American voters are angry and their feelings must be palpable as Trump continues to seek public approval by pushing policy and making drug-prices a political-platform in the upcoming 2020 election.
Drug prices are one of the most visible parts of the U.S. health-care system. So it’s top-of-mind.
Trump is fixated on polls and American voters are fixated on drug prices. This threat of public disapproval is prompting Trump into a reactionary pattern as clearly evinced by the timeline of his proposals over the past year and a half.
In July of 2018 drug list-prices increased by 8.4%, and within 4 days Trump had called an Oval Office meeting with Health Secretary Alex Azar to discuss the matter. A few months later in October, the Trump administration fast tracked the release of the proposed ‘International Pricing Index model’, which has been criticized by the Pharmaceutical Research and Manufacturers of America as a counterintuitive measure that could hinder Americans’ access to innovative drug technologies.
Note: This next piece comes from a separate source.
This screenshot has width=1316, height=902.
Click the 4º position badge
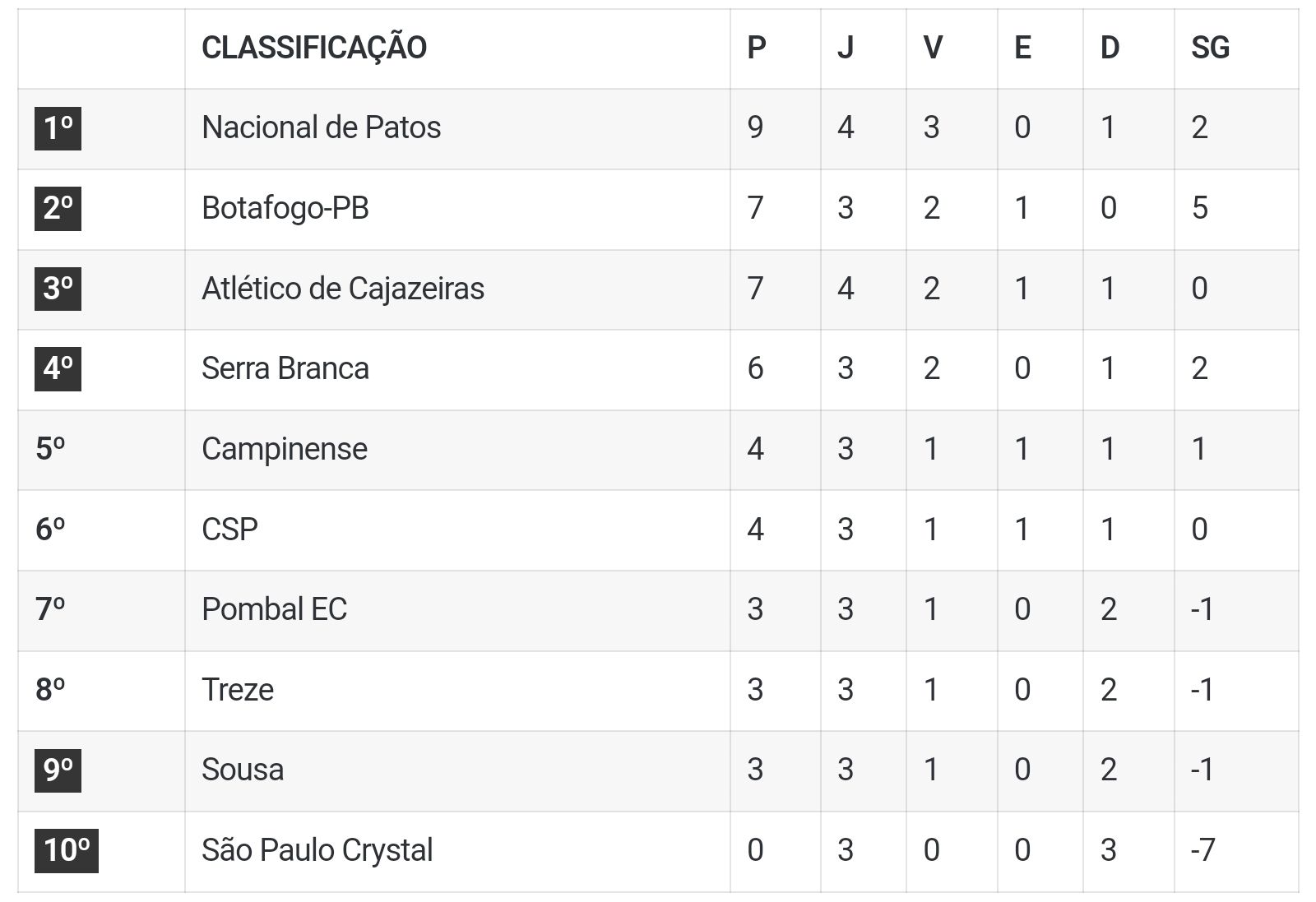point(58,368)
Prices soared again by 6.7% in January 2019. Trump called an Oval Office meeting, and by the end of the month the drug rebate rule was introduced and touted as a plan for transparency within the industry. Yet again, the proposal was met with criticism, and was withdrawn in July 2019.
Most recently, this past summer drug prices skyrocketed by 14.4%, and with the price increase, the emergence of a clear pattern: within a few days of news of the increase, Trump held another meeting with high-level staffers, and implementation of a favoured nation clause — something the U.S. typically employs in dealings with countries, not companies — was discussed.
This unfolding pattern of a spike in prices followed by a swift reaction indicates that public approval — not industry practices — are what drive Trump’s decisions.
When drug prices jump, so does Trump.
Anytime Trump sees a story about ‘pharma’ companies raising their prices, he’s going to react. This ‘knee-jerk’ reaction should pose a cautionary-tale to the drug industry. If drug prices continue to climb at the rate they have over the past two years, the concomitant public outcry will continue to spur Trump to action — especially in view of a forthcoming election. And, something is bound to stick. This repeated roll out of proposals at the rate they’ve been released are bound to eventually take hold in the shape of an official policy, most likely by way of increased regulations and restrictions on pricing in the U.S.
Self-regulation, restraint and a more responsible approach to pricing is needed in the U.S. drug industry, or else repercussions by-way-of Donald Trump may be the consequence.